Nel loro gioco attivano senza saperlo un arcaico meccanismo gestuale, una millenaria danza magica che ha conservato inalterati nel tempo gli aspetti coreutici più rilevanti. Non c’è memoria nei loro gesti. Lo schema è stato appreso senza alcuna mediazione. La nozione di ruotare in senso orario, seguendo il percorso giornaliero del sole, o in senso antiorario, seguendo quello della luna o del cielo notturno, è ormai desueta. Il ritornello contiene preziose ed oscure informazioni sulla funzione del girotondo. Al termine tutti si accucciano, e nessuno dei bambini sa ancora cosa sta accadendo, né si pone la domanda sul senso ultimo del canto e della posa. Loro non hanno bisogno di sapere che nei loro gesti è ancora in corso l’atto coreutico originario.
E probabile che nell’idea “casca il mondo, casca la terra”,  sia ancora viva la memoria di insuperate paure che l’uomo arcaico può aver materializzato al culmine di rigidi inverni trascorsi nel dubbio che il calore del sole non si sarebbe più manifestato. Oppure a scatenare quelle paure era il dubbio che il buio totale causato dal tramonto della luna sarebbe durato per sempre.
Il folclore europeo, con il suo costante riferimento alla danza ed al gesto, è certamente una fonte primaria per la comprensione della danza arcaica e delle sue origini. Lo stesso Curt Sachs sostiene che “il patrimonio coreutico del Medioevo non classico corrisponde nell’insieme a quello dei primitivi della nostra epoca” (Storia della danza, 2006, p. 282).  Il termine “arcaico”, che verrà utilizzato molto spesso, intende designare quel pensiero, quella cultura, quella comunità che, astraendo dalla linearità del tempo reale, ha concepito la realtà come una manifestazione ciclica, all’interno della quale “un oggetto o una azione acquistano un valore, e in questo caso diventano reali, in quanto partecipano, in un modo o nell’altro, di una realtà che li trascende” (M. Eliade).
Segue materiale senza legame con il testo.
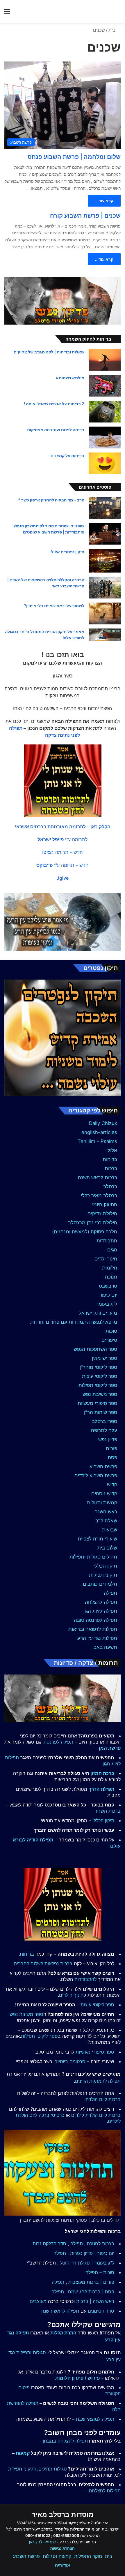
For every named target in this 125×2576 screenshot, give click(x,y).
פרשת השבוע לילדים (95, 1475)
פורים (111, 1448)
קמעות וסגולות (102, 1503)
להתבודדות (85, 1979)
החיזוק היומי (104, 1204)
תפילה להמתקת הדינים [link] (98, 2081)
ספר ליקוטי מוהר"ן (98, 1367)
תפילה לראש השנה (60, 2311)
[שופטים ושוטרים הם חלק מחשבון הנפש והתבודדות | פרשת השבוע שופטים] (105, 534)
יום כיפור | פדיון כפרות (92, 2253)
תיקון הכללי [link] (103, 1820)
Allora, qual è il punto di partenza per comprendere le origini della danza? La nostra unica possibilità è partire dal tempo presente, perché partire dall’inizio, cioè dal punto cronologicamente più lontano da noi e di conseguenza il più buio, non ha alcun senso.Il punto delle origini, quello cronologicamente più lontano da noi, è anche quello riguardo al quale sappiamo meno in assoluto. Per questo il nostro punto di partenza è il girotondo dei bambini di oggi e di ogni forma coreutica che fa ancora oggi parte del nostro background culturale e che ha una lunga storia da riscoprire. Solo con questo metodo di ricerca, che ho chiamato “Archeologia del Sapere” (anche se non trae ispirazione dall’opera di Foucaul), potremo scoprire almeno qualche risposta alle nostre domande. Ciò che noi oggi proviamo mentre danziamo contiene ancora, insieme alla sua struttura di danzadelleorigini, anche il suo significato originario.